Triply rewarding a film that was ignored by their New York counterparts, the Los Angeles Film Critics Assn. selected “Secrets & Lies,” Mike Leigh’s warmly humorous look at the coming together of a fractured London family, as the best film of 1996. Leigh also took the nod for best director, while Brenda Blethyn was named best actress for her work as the emotionally vulnerable mother at the center of the British comedy-drama.
The L.A. crix concurred with the Gotham scribes, who voted last Thursday, on best actor – Geoffrey Rush as the tormented Aussie pianist in ”Shine” – and best documentary – Leon Gast’s ”When We Were Kings,” a retrospective look at the Ali-Foreman Rumble in the Jungle.
Otherwise, the choices were different. The Gotham best picture winner, ”Fargo,” won in L.A. only for its screenplay by Ethan and Joel Coen, although it was the runner-up in the picture, director and actress categories. The supporting actor nod went to newcomer Edward Norton for his work in three films – ”Primal Fear,” ”Everyone Says I Love You” and ”The People vs. Larry Flynt” – while Barbara Hershey was declared best supporting actress for her performance in ”The Portrait of a Lady.”
Vet French director Claude Chabrol’s low-key domestic crime story, ”La Ceremonie,” was named best foreign-language film, edging out Gianni Amelio’s ”Lamerica.” Both are New Yorker Films releases.
Best cinematography honors were bestowed upon two achievements, Chris Menges’ for ”Michael Collins” and John Seale’s for ”The English Patient.” Production design category also produced a tie, between Brian Morris for ”Evita” and Janet Patterson for ”The Portrait of a Lady.”
Award for best music went to the jazz score for ”Kansas City,” specifically to music producer Hal Willner and the Hey Hey Club Musicians. Runner-up was Elliot Goldenthal for ”Michael Collins.”

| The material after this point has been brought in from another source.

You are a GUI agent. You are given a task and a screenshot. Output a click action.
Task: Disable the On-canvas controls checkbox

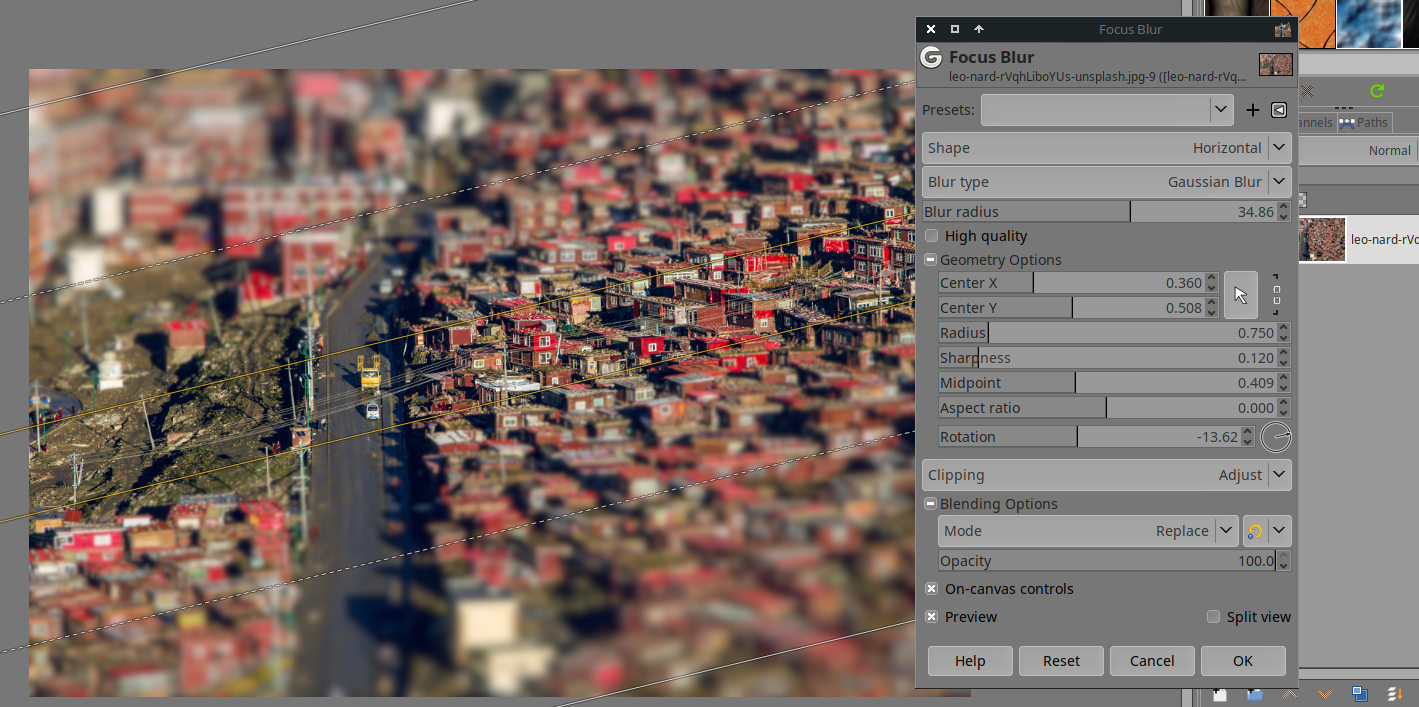[x=932, y=589]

In other categories, Eddie Murphy in ”The Nutty Professor” came in second for best actor behind Rush, Stanley Tucci and Joseph Tropiano’s script for ”Big Night” was the runner-up for screenplay, Courtney Love in ”Larry Flynt” was the No. 2 choice for supporting actress, and Armin Mueller-Stahl in ”Shine” placed for supporting actor. Runner-up for best documentary was Bruce Sinofsky and Joel Berlinger’s ”Paradise Lost: The Child Murders At Robin Hood Hills.”
Big winners among distributors were Gramercy, which tallied four awards – screenplay, supporting actress, shared production design and documentary – and October Films, which scored with its three wins for ”Secrets & Lies,” a Ciby 2000 production that won the Palme d’Or at this year’s Cannes Film Festival. Fine Line tallied two wins, for actor and music. Miramax registered with the tie for cinematography and its share of Norton’s supporting actor nod, while the best any of the major distribs could do were Paramount and Sony’s portions of Norton’s three-pic win, Warner Bros. for its cinematography tie and Disney’s half-share of production design honors.
In special categories, Emily Watson, the star of ”Breaking the Waves,” who was named best actress in New York, won the New Generation Award. The Independent/Experimental Award was bestowed upon Craig Baldwin’s ”Sonic Outlaws,” while no single feature was deemed worthy of the special Animation Award. Instead, animator Nick Park was singled out for the body of his work.
Thirty-eight voting members were present at the meeting on Saturday, and an additional six members voted by proxy. Awards will be presented at a luncheon at Le Bel Age Hotel on Jan. 15.